- **THE PROBLEM**: Only the lines from the line containing "The height and width of the screenshot is (1920, 1080)." to the end of the entries should be repeated, exactly as they appear.

- **EXCERPTED DATA**:
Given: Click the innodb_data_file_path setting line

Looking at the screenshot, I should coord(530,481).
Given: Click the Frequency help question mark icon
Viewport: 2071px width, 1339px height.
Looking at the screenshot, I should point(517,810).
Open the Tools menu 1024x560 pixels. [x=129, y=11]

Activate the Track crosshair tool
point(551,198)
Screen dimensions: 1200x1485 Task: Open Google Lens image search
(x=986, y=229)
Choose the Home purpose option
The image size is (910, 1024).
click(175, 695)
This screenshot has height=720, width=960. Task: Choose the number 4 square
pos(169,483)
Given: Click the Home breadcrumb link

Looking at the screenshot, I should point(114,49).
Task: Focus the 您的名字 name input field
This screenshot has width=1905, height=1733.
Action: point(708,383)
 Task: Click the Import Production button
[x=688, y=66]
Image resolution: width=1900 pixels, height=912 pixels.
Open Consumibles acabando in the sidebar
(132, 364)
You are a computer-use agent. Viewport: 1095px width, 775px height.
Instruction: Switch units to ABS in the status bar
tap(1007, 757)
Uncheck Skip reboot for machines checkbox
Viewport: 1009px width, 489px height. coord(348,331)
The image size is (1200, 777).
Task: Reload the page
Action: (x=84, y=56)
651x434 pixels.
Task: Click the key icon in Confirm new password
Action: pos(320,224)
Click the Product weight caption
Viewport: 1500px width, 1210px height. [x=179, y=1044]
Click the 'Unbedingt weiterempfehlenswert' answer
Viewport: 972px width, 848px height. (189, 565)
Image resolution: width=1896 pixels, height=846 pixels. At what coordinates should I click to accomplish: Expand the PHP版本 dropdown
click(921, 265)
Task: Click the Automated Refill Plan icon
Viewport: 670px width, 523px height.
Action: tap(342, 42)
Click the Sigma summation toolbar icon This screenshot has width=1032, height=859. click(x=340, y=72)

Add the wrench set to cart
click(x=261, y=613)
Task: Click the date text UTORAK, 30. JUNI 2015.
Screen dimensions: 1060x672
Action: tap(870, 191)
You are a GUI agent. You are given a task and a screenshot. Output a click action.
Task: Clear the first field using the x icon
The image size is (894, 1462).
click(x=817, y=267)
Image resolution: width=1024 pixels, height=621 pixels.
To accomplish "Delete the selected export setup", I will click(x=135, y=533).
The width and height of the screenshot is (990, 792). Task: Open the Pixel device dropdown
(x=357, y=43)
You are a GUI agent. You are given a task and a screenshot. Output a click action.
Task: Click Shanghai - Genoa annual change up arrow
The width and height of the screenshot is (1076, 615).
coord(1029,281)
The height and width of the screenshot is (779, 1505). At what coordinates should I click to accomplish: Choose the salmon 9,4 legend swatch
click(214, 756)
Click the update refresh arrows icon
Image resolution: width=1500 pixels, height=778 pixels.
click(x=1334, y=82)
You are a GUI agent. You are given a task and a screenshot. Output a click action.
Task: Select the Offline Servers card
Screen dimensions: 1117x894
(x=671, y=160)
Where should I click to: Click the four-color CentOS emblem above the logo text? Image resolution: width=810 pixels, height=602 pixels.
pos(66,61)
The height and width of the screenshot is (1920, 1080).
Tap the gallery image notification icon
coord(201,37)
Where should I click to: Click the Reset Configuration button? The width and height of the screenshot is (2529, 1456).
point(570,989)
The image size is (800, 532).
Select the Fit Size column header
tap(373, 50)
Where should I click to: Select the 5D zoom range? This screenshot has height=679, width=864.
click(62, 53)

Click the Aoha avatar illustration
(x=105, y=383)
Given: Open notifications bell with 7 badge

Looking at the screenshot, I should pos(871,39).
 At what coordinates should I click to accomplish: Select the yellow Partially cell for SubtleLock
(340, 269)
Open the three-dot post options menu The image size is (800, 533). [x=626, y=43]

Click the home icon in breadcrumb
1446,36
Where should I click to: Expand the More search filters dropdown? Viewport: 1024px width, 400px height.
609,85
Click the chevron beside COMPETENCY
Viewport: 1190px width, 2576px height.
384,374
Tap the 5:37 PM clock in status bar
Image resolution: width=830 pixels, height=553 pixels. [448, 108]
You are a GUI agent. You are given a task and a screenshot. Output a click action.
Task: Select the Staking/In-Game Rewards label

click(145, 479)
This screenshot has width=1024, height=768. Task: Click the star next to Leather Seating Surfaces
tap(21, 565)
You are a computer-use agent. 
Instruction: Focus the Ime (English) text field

- **SOLUTION**:
The height and width of the screenshot is (1920, 1080).
Tap the gallery image notification icon
coord(201,37)
Where should I click to: Click the Reset Configuration button? The width and height of the screenshot is (2529, 1456).
point(570,989)
The image size is (800, 532).
Select the Fit Size column header
tap(373, 50)
Where should I click to: Select the 5D zoom range? This screenshot has height=679, width=864.
click(62, 53)

Click the Aoha avatar illustration
(x=105, y=383)
Given: Open notifications bell with 7 badge

Looking at the screenshot, I should pos(871,39).
 At what coordinates should I click to accomplish: Select the yellow Partially cell for SubtleLock
(340, 269)
Open the three-dot post options menu The image size is (800, 533). [x=626, y=43]

Click the home icon in breadcrumb
1446,36
Where should I click to: Expand the More search filters dropdown? Viewport: 1024px width, 400px height.
609,85
Click the chevron beside COMPETENCY
Viewport: 1190px width, 2576px height.
384,374
Tap the 5:37 PM clock in status bar
Image resolution: width=830 pixels, height=553 pixels. [448, 108]
You are a GUI agent. You are given a task and a screenshot. Output a click action.
Task: Select the Staking/In-Game Rewards label

click(145, 479)
This screenshot has width=1024, height=768. Task: Click the star next to Leather Seating Surfaces
tap(21, 565)
You are a computer-use agent. 
Instruction: Focus the Ime (English) text field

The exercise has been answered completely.